> [Aim of the task] Replace "dropdown" with "menu" in the lines from the first line through the line holding "Action: pyautogui.click(x=1054, y=29)", inclusive, and give back only those lines with nothing else changed.

> [Material for this exercise]
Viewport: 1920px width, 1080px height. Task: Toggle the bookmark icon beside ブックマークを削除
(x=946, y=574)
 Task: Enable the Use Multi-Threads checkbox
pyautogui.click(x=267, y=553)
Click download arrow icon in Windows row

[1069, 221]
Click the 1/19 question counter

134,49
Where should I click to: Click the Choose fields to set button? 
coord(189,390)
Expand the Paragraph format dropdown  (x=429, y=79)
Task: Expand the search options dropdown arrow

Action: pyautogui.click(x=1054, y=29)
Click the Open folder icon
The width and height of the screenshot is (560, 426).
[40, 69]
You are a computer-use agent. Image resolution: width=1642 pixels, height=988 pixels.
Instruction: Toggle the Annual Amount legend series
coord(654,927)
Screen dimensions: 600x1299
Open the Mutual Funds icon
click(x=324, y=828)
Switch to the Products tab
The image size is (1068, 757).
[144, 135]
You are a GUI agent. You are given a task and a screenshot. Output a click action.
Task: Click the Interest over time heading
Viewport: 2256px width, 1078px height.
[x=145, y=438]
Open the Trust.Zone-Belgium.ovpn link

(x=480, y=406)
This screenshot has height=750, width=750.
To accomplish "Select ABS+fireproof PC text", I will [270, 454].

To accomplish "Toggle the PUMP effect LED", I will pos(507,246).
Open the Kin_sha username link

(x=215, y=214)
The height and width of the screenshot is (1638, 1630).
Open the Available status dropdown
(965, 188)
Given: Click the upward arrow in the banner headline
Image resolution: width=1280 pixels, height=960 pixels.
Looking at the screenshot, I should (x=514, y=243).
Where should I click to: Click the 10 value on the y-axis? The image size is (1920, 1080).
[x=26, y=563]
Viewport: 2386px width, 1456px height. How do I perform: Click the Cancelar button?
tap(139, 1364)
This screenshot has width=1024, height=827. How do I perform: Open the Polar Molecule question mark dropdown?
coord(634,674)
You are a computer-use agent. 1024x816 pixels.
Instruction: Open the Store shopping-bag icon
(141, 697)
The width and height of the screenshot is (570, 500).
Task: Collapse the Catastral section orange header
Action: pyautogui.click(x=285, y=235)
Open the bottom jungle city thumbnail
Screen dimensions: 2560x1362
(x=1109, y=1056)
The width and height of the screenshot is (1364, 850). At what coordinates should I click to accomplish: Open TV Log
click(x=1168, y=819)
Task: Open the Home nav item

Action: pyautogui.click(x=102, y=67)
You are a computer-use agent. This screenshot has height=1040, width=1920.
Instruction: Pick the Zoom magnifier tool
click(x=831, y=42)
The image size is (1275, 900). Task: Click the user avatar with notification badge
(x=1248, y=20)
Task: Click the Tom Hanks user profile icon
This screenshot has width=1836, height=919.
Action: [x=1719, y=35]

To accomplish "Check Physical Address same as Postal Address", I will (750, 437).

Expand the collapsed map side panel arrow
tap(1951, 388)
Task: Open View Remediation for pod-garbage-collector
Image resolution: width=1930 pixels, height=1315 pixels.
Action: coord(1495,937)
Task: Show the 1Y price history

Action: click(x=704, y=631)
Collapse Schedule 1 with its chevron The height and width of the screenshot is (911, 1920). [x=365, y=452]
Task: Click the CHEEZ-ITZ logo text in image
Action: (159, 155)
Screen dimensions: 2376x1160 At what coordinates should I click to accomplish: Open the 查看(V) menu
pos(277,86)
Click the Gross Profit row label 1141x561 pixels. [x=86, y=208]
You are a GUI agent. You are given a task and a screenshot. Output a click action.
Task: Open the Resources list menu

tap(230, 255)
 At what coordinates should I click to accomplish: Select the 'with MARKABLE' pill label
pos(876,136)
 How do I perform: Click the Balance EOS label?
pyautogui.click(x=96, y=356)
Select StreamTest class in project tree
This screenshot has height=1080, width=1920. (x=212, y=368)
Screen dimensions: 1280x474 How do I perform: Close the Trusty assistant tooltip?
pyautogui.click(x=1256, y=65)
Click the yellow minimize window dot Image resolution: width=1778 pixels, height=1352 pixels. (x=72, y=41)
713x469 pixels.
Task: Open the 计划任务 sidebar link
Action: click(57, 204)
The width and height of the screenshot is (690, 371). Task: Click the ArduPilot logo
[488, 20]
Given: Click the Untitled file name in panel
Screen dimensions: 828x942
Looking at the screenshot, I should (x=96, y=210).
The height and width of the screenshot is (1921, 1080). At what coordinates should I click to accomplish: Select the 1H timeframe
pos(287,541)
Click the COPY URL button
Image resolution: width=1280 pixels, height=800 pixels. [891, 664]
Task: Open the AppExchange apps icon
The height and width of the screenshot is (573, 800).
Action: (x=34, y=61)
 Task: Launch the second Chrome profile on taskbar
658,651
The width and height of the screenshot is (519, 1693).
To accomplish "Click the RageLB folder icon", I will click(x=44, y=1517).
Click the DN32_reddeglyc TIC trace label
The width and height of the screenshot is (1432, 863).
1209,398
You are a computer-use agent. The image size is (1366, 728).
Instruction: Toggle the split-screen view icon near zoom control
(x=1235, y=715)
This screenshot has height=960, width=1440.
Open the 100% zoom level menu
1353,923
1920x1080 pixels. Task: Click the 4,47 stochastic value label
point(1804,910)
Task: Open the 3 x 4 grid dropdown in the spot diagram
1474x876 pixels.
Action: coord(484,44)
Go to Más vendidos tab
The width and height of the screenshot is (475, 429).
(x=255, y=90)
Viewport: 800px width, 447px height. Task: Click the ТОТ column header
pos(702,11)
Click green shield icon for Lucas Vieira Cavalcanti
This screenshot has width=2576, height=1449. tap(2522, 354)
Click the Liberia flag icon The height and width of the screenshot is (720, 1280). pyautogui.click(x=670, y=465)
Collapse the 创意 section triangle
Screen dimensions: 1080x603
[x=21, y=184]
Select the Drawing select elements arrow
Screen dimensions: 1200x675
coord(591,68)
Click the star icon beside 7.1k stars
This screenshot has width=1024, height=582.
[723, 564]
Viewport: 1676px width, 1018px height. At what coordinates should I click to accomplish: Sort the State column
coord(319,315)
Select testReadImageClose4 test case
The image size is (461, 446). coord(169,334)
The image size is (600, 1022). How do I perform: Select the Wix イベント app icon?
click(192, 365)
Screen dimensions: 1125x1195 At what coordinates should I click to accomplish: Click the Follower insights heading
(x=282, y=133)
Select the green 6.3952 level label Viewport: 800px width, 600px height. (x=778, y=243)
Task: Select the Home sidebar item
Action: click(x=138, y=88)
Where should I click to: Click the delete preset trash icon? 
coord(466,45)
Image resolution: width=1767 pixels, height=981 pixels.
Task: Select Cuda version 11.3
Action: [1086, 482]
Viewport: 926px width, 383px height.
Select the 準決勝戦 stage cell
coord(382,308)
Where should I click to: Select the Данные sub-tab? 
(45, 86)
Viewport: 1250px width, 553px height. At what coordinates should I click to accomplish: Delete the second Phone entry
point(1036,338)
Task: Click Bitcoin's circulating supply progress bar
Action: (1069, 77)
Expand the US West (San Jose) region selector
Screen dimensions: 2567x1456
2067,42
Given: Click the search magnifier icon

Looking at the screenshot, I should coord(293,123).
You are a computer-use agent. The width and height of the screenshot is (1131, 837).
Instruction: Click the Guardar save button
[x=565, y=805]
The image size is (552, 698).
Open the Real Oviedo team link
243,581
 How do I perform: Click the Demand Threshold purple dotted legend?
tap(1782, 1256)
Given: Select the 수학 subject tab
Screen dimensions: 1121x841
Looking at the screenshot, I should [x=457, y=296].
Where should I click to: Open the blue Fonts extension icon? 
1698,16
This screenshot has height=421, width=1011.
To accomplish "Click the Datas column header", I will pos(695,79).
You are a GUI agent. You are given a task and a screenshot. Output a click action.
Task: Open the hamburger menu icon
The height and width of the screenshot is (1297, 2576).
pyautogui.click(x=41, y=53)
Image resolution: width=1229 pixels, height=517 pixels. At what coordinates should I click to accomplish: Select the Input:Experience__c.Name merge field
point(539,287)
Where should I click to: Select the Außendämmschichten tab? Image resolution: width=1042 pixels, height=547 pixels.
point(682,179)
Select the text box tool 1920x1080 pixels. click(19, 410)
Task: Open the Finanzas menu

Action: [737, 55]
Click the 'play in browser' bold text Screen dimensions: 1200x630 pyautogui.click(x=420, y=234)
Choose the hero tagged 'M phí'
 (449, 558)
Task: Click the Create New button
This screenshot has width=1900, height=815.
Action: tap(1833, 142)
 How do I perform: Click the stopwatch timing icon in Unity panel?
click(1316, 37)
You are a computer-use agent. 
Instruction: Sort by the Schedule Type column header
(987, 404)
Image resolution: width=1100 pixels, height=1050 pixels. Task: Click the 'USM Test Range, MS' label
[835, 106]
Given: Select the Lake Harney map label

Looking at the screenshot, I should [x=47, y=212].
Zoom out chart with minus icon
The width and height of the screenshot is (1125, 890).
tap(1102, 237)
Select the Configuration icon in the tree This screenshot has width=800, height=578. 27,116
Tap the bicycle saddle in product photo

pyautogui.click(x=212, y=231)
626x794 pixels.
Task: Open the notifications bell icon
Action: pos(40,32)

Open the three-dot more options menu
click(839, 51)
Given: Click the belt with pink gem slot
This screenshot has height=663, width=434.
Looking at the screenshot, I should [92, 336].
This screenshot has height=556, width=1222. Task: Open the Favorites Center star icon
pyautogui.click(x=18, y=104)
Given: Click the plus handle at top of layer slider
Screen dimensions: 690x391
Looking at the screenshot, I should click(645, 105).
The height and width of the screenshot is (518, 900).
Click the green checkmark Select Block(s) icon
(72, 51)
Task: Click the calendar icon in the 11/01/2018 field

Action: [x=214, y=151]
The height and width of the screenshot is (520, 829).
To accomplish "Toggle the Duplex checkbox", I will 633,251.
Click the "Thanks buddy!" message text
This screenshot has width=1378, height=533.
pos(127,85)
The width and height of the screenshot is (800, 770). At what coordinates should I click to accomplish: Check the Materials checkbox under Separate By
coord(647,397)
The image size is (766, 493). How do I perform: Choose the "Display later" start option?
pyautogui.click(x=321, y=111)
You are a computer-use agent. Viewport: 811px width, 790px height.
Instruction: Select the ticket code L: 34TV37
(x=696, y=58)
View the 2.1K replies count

> [Reply]
Viewport: 1920px width, 1080px height. Task: Toggle the bookmark icon beside ブックマークを削除
(x=946, y=574)
 Task: Enable the Use Multi-Threads checkbox
pyautogui.click(x=267, y=553)
Click download arrow icon in Windows row

[1069, 221]
Click the 1/19 question counter

134,49
Where should I click to: Click the Choose fields to set button? 
coord(189,390)
Expand the Paragraph format menu  (x=429, y=79)
Task: Expand the search options menu arrow

Action: pyautogui.click(x=1054, y=29)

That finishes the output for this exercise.